Commanders and leaders
- Sakurada Sadakuni: Nitta Yoshisada

= Battle of Kumegawa =

The Battle of Kumegawa (久米川の戦い, Kumegawa no tatakai) was part of the decisive Kōzuke-Musashi Campaign during the Genkō War in Japan that ultimately ended the Kamakura Shogunate. Fought in present-day Higashimurayama, Tokyo at the foot of the Hachikokuyama ridge on May 12, 1333, it pitted the anti-shogunate imperial forces led by Nitta Yoshisada against the forces of the pro-Shogunate Hōjō Regency led by Sakurada Sadakuni. The battle was an immediate follow on from the previous day's nearby Battle of Kotesashi.

==The Setting==
The region from the east side of the Sayama Hills through the Yanagase River was the field of several battles during Japan's Sengoku period. The battlefield was regarded as strategically important because it was on the old road linking the provincial capital of Musashi Province with the capital of Kōzuke Province and it was also the halfway point between the Iruma and Tama rivers.

==The battle==
At dawn on May 12, the Imperial forces advanced upon the Shogunate forces' position at the Kume River (久米川, Kumegawa) via the Kamakura Kaidō highway. Since the previous day's battle at Kotesashi was indecisive, both sides had expected the battle to continue. The chosen battlefield was a plain crisscrossed by small rivers and bordered by low-lying ridges. The geography gave the mounted warriors room to maneuver with their commanders overlooking the battle from the surrounding ridges such as where Nitta Yoshisada raised his banner at Hachikokuyama.
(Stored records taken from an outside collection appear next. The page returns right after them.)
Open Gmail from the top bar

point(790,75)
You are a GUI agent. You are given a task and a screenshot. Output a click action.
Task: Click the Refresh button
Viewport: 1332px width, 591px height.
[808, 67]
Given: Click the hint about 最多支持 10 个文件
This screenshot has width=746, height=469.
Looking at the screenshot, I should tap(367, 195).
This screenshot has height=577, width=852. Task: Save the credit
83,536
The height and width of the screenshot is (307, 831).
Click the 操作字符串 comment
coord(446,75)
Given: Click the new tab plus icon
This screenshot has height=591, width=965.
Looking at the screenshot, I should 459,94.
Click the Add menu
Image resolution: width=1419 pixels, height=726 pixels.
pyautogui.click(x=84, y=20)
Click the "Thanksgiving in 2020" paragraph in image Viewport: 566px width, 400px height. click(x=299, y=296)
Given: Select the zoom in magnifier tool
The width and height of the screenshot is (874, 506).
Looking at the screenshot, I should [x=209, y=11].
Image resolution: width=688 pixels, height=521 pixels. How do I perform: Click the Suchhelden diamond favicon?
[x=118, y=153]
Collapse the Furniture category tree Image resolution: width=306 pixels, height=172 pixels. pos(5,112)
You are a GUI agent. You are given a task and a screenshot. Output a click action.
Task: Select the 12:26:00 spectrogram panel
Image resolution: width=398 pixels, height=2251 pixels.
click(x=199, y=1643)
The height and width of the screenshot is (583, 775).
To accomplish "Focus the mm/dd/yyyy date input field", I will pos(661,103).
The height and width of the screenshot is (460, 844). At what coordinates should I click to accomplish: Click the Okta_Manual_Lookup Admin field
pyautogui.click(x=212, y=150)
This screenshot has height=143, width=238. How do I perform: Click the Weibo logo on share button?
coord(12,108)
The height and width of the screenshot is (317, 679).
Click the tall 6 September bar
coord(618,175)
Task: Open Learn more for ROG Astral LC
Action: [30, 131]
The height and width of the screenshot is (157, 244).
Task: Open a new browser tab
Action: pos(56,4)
The Taiheiki chronicles the events. The Shogunate forces formed a large mass with intention of encompassing the Imperial forces. The Imperial forces formed a wedge to protect its center. With neither side gaining immediate advantage, the battle continued until losses forced the Shōgun's forces to retreat. Losses were reported as relatively light for the Imperial forces but heavy for the Shōgun's.

==Result==
The result was a victory for the Imperial forces; having grown weary from two days of heavy fighting, they rested at the battlefield. The Shogunate forces retreated south to Bubaigawara to await reinforcements.

==Aftermath==
The two armies fought again three days later at Bubaigawara and Sekido. In less than one week, Nitta led the Imperial forces 50 kilometers south and finally eliminated the Shōgun's forces during the Siege of Kamakura.

The area was later a battlefield in 1335 during the Nakasendai Rebellion and the War of Uesugi Zenshu in 1416-1417.